### TEXT SECTION
########
Well before there was an
official “conservative movement,” with its magazines, its crusty orthodoxies,
its ineffectual think-tanks (complete with sinecures for ex-politicians) and
its craving for respectability, there was a loose, less formal association of
writers and intellectuals who opposed Franklin Roosevelt (in both his
domestic and foreign policies), a group Murray dubbed the
“Old Right.”
There
was no party line among these intrepid thinkers because there was nobody to
impose one.
Even
into the 1950s and the advance of the Cold War, voices of restraint amidst the
remnants of the Old Right could still be found. In a 1966 article, Murray
points to the right-wing group For America, a political action group whose foreign-policy
platform demanded “no conscription” as well as the principle, “Enter no foreign
wars unless the safety of the United States is directly threatened.”
Murray
likewise pointed to the Jeffersonian novelist Louis Bromfield, who wrote in
1954 that military intervention against the Soviet Union was counterproductive:
One of the great failures of
our foreign policy throughout the world arises from the fact that we have
permitted ourselves to be identified everywhere with the old, doomed, and
rotting colonial-imperialist small European nations which once imposed upon so
much of the world the pattern of exploitation and economic and political
domination…. None of these rebellious, awakening peoples will…trust us or
cooperate in any way so long as we remain identified with the economic colonial
system of Europe, which represents, even in its capitalistic pattern, the last
remnants of feudalism…. We leave these awakening peoples with no choice but to
turn to Russian and communist comfort and promise of Utopia.
Murray likewise made note of
a 1953 article by George Morgenstern, editorial writer for the Chicago Tribune, in Human Events (“now
become a hack organ for the ‘Conservative Movement,’” Murray lamented in 1966)
that deplored the imperialist tradition in American history. Morgenstern
ridiculed those who “swoon on very sight of the phrase ‘world leadership,’” and
wrote:
An all-pervasive propaganda has
established a myth of inevitability in American action: all wars were
necessary, all wars were good. The burden of proof rests with those who contend
that America is better off, that American security has been enhanced, and that
prospects of world peace have been improved by American intervention in four
wars in half a century. Intervention began with deceit by McKinley; it ends
with deceit by Roosevelt and Truman.
Perhaps we would have a
rational foreign policy…if Americans could be brought to realize that the first
necessity is the renunciation of the lie as an instrument of foreign policy.
With the advent of National Review, these increasingly isolated voices
would be silenced and marginalized. Even the heroic John T. Flynn, whose
anti-FDR biography The Roosevelt Myth had reached number two on
the New York Times bestseller list, was turned away
from National Review when he tried to warn of the
dangers of a policy of military interventionism.
Why did Murray oppose war?
########
### SUPPLIED INFORMATION
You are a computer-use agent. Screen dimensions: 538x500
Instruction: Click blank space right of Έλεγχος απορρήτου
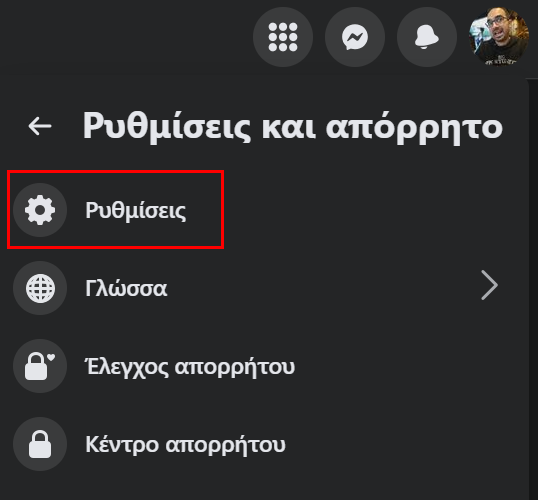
########
### GIVEN REQUEST
From the piece above on the Old Right, set down word for word the stretch that opens with "Perhaps we would" and stops after "of foreign policy.".

### WRITTEN ANSWER
Perhaps we would have a
rational foreign policy…if Americans could be brought to realize that the first
necessity is the renunciation of the lie as an instrument of foreign policy.